Goal of the exercise: Render the listing lines starting at the one containing "1568x712 pixels. Task: Click the See all link" and ending at the one containing "I will point(882,192)." as a Markdown table with columns Row and Line, omitting blank lines.
— START Data —
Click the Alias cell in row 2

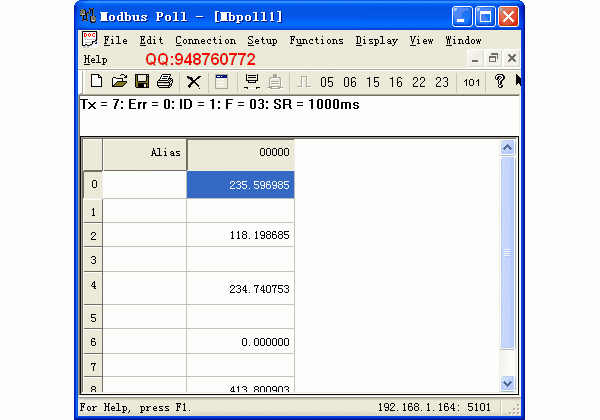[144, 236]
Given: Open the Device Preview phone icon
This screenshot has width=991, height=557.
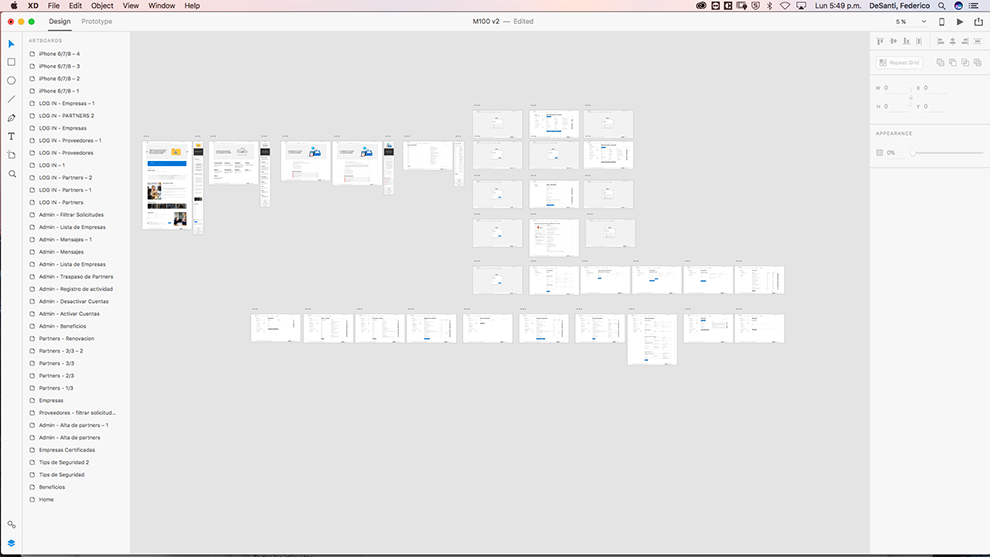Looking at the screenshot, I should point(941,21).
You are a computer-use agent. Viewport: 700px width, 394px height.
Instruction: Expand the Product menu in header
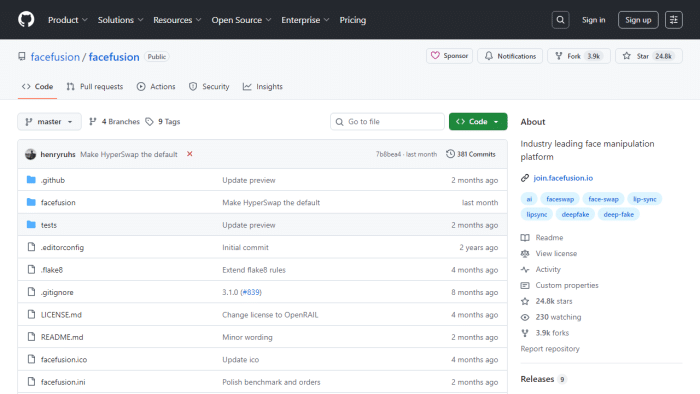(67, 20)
— END Data —
— START Data —
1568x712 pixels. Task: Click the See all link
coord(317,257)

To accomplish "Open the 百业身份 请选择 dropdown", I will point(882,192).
— END Data —
Task result:
| Row | Line |
|---|---|
| 1 | 1568x712 pixels. Task: Click the See all link |
| 2 | coord(317,257) |
| 3 | To accomplish "Open the 百业身份 请选择 dropdown", I will point(882,192). |